> _EXERCISE BRIEF_
Among the entries below, find each line with "will" and show it.

═════ DATA PROVIDED

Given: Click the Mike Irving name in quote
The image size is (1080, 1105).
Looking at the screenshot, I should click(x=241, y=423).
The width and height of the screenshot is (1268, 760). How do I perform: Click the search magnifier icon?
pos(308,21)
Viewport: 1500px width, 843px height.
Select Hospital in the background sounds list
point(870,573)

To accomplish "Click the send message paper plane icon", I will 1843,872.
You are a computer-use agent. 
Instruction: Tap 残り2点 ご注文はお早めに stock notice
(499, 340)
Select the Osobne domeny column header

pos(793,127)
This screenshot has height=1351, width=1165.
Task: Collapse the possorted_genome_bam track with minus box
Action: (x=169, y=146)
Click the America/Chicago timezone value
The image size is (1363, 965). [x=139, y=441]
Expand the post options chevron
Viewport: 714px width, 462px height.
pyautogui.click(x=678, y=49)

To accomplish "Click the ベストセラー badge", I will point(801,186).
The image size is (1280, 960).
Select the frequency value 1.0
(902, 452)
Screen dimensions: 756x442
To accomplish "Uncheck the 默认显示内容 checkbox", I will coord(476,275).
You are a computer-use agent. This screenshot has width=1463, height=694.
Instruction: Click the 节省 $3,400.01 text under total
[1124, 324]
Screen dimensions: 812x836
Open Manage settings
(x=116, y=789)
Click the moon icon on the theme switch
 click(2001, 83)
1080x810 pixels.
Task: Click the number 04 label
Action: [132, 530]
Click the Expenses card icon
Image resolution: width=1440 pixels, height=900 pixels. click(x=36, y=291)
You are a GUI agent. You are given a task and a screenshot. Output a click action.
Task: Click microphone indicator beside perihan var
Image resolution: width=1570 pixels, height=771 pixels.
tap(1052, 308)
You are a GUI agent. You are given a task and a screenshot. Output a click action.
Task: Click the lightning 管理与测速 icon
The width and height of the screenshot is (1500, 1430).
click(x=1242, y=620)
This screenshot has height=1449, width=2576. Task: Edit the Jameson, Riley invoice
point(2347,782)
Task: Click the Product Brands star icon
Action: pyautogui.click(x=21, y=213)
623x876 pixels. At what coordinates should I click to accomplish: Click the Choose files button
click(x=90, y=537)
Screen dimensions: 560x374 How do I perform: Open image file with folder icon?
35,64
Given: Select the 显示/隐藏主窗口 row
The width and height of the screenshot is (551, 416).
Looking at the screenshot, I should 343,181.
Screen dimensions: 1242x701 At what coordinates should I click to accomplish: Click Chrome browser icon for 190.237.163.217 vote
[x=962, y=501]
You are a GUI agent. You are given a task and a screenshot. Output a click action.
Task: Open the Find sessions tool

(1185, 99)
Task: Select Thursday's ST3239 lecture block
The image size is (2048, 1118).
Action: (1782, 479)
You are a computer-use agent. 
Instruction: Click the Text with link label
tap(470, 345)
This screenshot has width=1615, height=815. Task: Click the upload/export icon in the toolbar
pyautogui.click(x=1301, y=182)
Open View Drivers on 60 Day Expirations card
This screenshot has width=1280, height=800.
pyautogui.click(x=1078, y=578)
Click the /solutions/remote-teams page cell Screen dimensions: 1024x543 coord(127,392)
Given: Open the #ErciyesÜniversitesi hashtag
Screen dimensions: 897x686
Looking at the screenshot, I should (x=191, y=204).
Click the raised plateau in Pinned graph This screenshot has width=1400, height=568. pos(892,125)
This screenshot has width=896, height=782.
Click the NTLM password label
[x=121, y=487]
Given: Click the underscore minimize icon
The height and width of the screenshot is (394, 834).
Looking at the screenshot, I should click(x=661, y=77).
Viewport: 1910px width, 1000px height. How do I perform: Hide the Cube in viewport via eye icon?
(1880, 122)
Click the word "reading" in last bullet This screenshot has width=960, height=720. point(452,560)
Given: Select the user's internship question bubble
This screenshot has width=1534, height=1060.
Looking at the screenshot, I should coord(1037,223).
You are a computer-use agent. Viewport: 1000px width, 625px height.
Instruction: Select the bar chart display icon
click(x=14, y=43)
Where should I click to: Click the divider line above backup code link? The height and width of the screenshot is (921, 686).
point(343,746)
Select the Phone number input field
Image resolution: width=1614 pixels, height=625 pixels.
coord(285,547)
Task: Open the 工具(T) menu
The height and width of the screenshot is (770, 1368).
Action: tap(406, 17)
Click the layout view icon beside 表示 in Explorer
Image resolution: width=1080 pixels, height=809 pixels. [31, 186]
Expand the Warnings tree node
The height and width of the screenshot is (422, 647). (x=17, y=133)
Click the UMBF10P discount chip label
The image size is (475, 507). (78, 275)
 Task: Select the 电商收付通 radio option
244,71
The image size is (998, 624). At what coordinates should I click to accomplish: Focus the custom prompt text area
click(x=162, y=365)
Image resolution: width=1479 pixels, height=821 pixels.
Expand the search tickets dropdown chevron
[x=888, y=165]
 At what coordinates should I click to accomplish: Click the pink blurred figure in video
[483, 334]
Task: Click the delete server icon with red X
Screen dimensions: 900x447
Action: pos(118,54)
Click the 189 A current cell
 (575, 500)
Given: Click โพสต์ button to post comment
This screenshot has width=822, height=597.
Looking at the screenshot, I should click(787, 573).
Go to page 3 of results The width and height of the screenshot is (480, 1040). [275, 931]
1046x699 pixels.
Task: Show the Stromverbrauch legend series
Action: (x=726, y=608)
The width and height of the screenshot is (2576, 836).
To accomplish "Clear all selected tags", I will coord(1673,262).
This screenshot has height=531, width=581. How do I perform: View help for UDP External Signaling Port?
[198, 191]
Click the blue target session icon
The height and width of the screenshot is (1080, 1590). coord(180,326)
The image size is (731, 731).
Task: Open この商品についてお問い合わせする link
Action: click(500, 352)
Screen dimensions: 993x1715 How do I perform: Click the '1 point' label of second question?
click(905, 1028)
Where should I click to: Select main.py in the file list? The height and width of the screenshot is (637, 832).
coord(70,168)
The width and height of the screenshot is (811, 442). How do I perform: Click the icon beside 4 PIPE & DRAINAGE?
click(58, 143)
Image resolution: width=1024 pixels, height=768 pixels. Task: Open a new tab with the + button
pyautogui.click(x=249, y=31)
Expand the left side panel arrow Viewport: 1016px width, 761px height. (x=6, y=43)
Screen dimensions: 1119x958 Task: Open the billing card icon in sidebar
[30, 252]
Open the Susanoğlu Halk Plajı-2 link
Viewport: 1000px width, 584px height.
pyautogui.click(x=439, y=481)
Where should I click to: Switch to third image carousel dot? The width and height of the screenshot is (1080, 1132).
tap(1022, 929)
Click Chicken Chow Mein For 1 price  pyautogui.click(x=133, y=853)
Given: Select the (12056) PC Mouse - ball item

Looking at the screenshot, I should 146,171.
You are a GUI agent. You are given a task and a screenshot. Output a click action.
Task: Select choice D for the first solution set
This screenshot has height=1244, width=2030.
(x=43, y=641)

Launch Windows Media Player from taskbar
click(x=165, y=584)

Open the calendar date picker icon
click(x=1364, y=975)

══════════

> _SOLUTION TO THE EXERCISE_
To accomplish "Click the send message paper plane icon", I will 1843,872.
To accomplish "Click the ベストセラー badge", I will point(801,186).
To accomplish "Uncheck the 默认显示内容 checkbox", I will coord(476,275).
To accomplish "Clear all selected tags", I will coord(1673,262).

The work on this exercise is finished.